Change "schematic" to "layout" in the records, starting at the line containing "How do I perform: Maximize" and ending after the line containing "Looking at the screenshot, I should click(612, 100).". Reproduce only those lines, with nothing else altered.

Stored items from a collection

--------

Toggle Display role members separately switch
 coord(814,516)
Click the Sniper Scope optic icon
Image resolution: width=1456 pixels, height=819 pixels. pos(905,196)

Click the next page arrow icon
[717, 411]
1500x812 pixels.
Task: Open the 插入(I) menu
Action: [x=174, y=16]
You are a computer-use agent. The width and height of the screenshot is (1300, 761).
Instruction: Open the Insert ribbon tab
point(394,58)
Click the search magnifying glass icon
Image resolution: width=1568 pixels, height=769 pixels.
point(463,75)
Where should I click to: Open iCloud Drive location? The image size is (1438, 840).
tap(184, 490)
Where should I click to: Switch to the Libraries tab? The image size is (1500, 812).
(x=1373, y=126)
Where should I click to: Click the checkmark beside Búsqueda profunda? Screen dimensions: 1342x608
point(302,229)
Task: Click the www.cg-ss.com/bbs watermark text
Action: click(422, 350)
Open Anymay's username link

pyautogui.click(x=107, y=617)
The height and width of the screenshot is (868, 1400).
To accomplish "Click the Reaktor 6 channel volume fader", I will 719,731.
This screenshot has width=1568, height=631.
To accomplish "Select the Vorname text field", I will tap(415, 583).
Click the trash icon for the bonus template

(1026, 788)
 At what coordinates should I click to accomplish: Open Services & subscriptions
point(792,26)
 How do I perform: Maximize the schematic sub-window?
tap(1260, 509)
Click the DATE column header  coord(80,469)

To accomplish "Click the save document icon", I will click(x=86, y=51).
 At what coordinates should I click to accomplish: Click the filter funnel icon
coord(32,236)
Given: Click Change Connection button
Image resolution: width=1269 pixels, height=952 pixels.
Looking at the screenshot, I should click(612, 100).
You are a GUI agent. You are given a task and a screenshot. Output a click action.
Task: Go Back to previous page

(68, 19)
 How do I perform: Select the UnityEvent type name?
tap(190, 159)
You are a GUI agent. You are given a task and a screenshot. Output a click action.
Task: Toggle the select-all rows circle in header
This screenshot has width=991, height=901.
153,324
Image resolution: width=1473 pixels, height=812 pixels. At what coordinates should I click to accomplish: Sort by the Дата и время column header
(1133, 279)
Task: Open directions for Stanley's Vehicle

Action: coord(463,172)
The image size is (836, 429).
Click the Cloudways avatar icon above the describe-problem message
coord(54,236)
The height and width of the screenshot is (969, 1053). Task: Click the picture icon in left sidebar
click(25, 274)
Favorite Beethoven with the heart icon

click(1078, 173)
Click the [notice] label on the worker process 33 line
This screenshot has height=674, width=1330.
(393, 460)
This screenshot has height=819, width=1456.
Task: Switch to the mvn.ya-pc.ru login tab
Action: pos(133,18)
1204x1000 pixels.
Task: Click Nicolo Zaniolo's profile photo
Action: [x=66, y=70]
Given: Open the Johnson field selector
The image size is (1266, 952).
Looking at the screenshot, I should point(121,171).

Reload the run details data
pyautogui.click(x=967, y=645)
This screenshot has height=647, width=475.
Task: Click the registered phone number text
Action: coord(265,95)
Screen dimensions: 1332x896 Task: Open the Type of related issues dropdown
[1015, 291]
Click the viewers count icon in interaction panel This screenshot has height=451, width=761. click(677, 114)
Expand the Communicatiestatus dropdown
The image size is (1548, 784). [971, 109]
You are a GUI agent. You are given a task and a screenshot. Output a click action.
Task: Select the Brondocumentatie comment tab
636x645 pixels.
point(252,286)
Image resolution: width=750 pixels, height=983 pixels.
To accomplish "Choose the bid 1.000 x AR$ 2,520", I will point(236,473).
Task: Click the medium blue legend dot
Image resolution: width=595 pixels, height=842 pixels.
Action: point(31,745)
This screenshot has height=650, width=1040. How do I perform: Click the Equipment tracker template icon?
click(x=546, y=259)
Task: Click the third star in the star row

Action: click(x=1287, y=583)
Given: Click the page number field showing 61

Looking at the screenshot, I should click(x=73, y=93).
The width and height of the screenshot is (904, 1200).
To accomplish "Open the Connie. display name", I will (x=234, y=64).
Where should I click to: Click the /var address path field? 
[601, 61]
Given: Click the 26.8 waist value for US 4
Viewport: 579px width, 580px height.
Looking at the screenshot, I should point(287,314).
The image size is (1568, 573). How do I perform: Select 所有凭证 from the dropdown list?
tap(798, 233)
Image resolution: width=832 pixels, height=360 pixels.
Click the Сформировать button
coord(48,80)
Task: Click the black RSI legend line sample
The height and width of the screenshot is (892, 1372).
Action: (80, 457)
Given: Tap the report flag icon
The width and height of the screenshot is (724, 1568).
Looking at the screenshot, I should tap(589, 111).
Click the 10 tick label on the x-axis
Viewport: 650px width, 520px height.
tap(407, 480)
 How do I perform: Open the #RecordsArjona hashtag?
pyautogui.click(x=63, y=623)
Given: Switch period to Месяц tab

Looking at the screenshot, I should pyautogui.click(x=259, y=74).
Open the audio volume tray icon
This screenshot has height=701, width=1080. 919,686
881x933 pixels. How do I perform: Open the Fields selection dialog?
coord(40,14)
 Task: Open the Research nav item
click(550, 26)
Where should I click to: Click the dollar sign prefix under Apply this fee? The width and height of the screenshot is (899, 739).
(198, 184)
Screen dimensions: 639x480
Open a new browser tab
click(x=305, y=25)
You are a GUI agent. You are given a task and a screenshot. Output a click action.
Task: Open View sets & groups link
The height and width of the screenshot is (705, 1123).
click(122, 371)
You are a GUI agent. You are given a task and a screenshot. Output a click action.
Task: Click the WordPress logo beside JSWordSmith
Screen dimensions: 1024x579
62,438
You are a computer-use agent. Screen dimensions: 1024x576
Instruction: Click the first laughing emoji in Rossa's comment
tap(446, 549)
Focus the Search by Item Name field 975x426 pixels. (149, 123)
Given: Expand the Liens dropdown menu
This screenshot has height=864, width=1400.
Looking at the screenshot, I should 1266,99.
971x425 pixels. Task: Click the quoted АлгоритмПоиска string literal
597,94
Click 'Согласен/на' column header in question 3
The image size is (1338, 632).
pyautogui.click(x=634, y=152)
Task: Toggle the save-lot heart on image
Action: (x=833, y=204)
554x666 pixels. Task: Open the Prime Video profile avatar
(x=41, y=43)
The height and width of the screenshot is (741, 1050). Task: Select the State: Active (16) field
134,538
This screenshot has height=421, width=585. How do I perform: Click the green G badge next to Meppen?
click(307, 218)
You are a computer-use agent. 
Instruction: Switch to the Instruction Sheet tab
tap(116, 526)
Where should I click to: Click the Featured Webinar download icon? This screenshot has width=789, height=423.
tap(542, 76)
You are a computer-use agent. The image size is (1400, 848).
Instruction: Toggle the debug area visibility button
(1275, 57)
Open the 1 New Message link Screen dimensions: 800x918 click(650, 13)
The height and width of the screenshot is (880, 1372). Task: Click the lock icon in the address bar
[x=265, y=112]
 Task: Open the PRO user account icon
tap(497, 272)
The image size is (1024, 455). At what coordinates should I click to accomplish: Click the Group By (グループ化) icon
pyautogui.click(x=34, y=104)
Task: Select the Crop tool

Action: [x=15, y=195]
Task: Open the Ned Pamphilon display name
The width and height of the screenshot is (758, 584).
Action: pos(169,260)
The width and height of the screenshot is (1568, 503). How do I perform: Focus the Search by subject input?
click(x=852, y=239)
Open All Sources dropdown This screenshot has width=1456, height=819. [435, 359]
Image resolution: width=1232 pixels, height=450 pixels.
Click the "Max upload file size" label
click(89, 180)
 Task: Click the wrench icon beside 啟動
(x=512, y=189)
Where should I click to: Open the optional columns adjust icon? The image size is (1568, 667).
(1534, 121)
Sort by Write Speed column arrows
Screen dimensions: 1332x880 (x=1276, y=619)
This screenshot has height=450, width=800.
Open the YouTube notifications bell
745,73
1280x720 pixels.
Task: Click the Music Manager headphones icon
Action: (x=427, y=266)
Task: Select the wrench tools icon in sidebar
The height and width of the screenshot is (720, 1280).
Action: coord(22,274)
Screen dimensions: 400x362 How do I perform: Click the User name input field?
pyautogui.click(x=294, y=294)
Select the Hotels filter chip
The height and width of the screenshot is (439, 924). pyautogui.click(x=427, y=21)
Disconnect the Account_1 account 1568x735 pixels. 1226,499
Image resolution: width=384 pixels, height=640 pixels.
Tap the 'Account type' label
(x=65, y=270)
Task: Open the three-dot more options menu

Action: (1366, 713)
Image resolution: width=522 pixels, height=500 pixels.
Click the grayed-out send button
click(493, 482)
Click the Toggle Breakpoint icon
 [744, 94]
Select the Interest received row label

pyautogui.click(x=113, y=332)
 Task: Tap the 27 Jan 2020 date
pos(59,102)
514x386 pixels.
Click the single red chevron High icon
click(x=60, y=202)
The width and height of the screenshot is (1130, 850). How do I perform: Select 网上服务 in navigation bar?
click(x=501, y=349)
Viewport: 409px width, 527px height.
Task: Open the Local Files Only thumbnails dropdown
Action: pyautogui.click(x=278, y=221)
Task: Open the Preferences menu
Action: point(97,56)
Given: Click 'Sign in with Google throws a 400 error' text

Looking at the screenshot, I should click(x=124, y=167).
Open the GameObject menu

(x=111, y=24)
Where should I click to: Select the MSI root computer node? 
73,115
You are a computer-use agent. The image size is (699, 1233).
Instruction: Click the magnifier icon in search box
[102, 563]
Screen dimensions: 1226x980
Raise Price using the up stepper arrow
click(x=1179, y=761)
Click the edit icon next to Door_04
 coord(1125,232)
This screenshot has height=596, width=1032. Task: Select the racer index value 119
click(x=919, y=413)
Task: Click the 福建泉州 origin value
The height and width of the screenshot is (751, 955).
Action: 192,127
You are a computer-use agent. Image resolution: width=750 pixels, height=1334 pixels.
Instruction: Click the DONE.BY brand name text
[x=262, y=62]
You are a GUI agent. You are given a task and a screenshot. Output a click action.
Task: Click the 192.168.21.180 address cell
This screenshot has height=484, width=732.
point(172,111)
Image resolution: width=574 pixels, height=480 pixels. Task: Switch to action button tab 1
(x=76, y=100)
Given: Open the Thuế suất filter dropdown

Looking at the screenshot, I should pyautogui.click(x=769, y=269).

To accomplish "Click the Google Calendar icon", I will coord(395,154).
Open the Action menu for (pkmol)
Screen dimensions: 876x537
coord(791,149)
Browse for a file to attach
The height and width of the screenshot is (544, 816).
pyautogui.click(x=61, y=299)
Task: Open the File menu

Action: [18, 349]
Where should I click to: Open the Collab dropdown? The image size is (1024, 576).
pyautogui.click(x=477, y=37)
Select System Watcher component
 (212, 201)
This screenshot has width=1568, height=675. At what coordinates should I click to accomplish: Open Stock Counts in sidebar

--------

> Task answer
 How do I perform: Maximize the layout sub-window?
tap(1260, 509)
Click the DATE column header  coord(80,469)

To accomplish "Click the save document icon", I will click(x=86, y=51).
 At what coordinates should I click to accomplish: Click the filter funnel icon
coord(32,236)
Given: Click Change Connection button
Image resolution: width=1269 pixels, height=952 pixels.
Looking at the screenshot, I should click(612, 100).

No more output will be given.